The older I get, the more I believe in the sheer necessity of stunning moments of bewonderment.  We can argue endlessly about the goals of a Christian education--a system I've forever been a part of--but for me, having my students stop, just for an hour, and look and see the endless expanse of prairie is the closest I can come all year long in any syllabus to teaching something that should be one of Christian education's most dedicated requirements--sheer awe.  

I don't have to tell them to work.  I don't have to reprimand a one of them for chatting or giggling.  I don't tell them they're responsible for some dinky 500-word essay to be handed in the moment we get back to the campus.  I don't even say I want to read what they write.  In fact, in all those years, I've never read a word of that assignment because I want them simply to look, to see, and to feel with their pens.

You don't need a mountain top for a spiritual experience.  A prairie will do.

I want my students to see what's so greatly there--God's own immensity in the sheer expansive landscape.  I want them to feel small in the wide, wide world he's given us just a mile or two down the road.  I want them to see and to smile, to listen to the whispers of the Holy Ghost.
I've got my reasons for class at Highland.  For just for a moment, I want them out there, to be still and to know that He is God.         

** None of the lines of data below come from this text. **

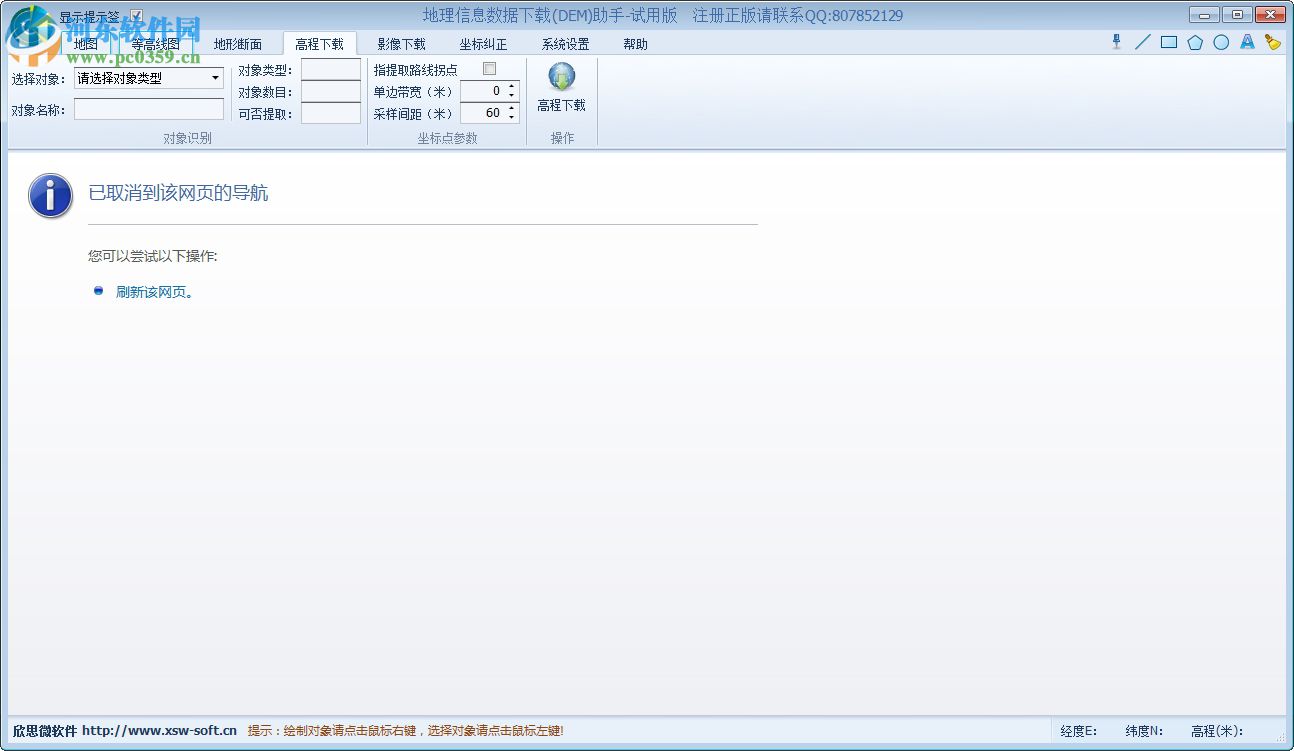This screenshot has width=1294, height=751.
Task: Click inside the 对象名称 input field
Action: (x=148, y=109)
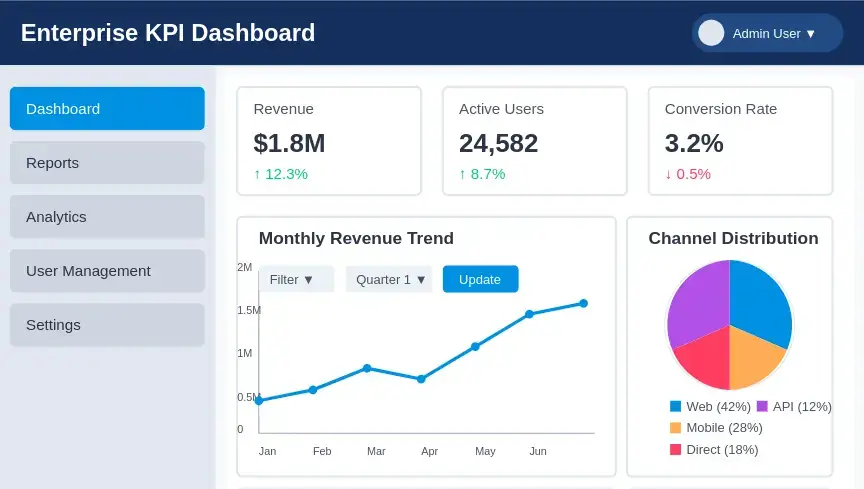The image size is (864, 489).
Task: Click the Web blue legend swatch
Action: [x=676, y=406]
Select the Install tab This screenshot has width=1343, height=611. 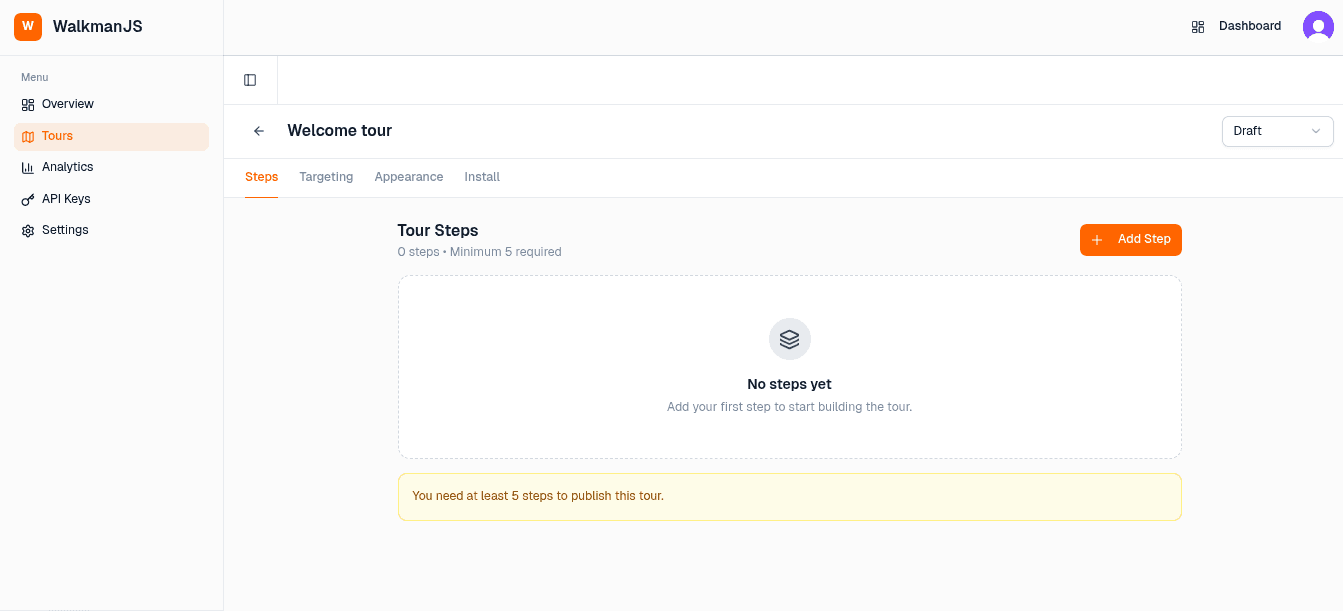[482, 176]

This morning we go again.  The temps will be great, the morning a blessing.  This will be the last time for them.

But not for me.   

1 comment:

Chuck Adams said...

Maybe you've only been taking students to Highland for 15 years, but you were waxing rhapsodic about the place when I was there two decades ago. I still have some black and white negatives from the perfect late fall afternoon Kim and I spent there after one of your classroom odes to the place.

I've been back a few times since. I even took my kids there on a brisk October afternoon a few years back. I'm not sure they appreciated it much. My boys are scientists at heart, much more excited about the intricacies of the DNA molecule or the interconnectedness of the muscles in the back. My daughter, who, to the joy of her parents, is beginning to display the soul of an English major, was still too young to appreciate it. I'll have to take her back there during a Parents Weekend (if I can persuade my eldest to go west next year rather than hopping across the pond to that other CRC college.)

I'm not necessarily a Plains guy. My favorite spot in Sioux County was always Oak Grove, since it provided a small echo of the woods behind my childhood home in New Jersey. Today, my favorite spots here in Sheboygan County are the preserved old-growth woodlands in Kohler-Andrae park and Indian Mound Park. But there is something special about Highland--about the juxtaposition of the natural high spot from which the plains stretch on--seemingly to eternity, and the cemetery containing the earthly remains of some of the first settlers to tough out an existence in that lonely place. If your students don't understand your love for Highland, well, they just ain't got no soul.